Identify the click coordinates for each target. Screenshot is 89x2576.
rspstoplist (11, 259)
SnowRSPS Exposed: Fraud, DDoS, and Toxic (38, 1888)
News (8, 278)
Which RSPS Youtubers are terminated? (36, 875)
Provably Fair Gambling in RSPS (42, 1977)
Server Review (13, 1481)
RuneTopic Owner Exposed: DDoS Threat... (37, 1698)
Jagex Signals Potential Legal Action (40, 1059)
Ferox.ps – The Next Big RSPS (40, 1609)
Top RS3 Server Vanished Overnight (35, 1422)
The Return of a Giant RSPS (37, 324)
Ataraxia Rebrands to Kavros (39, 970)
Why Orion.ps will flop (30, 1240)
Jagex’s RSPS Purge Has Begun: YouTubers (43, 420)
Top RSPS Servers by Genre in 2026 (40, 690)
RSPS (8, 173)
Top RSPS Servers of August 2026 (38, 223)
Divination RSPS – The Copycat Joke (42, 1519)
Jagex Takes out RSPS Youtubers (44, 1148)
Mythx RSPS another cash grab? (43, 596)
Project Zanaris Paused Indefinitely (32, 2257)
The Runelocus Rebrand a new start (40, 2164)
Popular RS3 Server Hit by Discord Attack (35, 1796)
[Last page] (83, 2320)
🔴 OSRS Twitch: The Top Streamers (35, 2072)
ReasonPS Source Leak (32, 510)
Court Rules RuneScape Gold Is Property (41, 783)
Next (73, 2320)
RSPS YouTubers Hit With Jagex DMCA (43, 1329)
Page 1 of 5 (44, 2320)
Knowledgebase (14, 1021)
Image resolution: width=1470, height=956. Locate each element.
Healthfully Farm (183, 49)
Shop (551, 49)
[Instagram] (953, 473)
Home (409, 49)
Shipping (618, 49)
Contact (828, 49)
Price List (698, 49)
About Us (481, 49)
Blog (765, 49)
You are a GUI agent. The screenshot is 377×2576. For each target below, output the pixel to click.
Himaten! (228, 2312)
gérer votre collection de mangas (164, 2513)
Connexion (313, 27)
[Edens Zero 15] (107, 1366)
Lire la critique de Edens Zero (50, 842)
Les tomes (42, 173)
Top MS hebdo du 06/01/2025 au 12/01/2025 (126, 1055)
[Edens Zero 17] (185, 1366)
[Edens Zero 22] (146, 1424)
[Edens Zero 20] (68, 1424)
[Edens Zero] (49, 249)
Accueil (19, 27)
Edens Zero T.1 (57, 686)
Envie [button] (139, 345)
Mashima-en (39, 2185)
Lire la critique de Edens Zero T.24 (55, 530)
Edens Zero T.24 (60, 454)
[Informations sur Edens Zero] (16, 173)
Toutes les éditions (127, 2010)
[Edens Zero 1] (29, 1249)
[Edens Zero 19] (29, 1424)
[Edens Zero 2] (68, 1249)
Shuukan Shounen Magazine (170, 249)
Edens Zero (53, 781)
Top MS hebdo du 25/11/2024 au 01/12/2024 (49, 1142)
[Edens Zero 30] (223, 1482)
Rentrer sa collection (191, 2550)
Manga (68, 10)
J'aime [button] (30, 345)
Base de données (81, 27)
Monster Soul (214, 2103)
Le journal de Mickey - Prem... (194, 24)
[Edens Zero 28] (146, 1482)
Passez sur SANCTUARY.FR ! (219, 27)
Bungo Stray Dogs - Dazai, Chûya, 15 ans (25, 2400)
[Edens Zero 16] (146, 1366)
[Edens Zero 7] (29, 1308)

***

> [The problem]:
From the records above, copy only the lines starting with the line that holds "Healthfully Farm (183, 49)" and going on through the line that holds "Edens Zero T.24 (60, 454)", exactly as written.

> [Completed exercise]:
Healthfully Farm (183, 49)
Shop (551, 49)
[Instagram] (953, 473)
Home (409, 49)
Shipping (618, 49)
Contact (828, 49)
Price List (698, 49)
About Us (481, 49)
Blog (765, 49)
You are a GUI agent. The screenshot is 377×2576. For each target below, output the pixel to click.
Himaten! (228, 2312)
gérer votre collection de mangas (164, 2513)
Connexion (313, 27)
[Edens Zero 15] (107, 1366)
Lire la critique de Edens Zero (50, 842)
Les tomes (42, 173)
Top MS hebdo du 06/01/2025 au 12/01/2025 (126, 1055)
[Edens Zero 17] (185, 1366)
[Edens Zero 22] (146, 1424)
[Edens Zero 20] (68, 1424)
[Edens Zero] (49, 249)
Accueil (19, 27)
Edens Zero T.1 (57, 686)
Envie [button] (139, 345)
Mashima-en (39, 2185)
Lire la critique de Edens Zero T.24 (55, 530)
Edens Zero T.24 (60, 454)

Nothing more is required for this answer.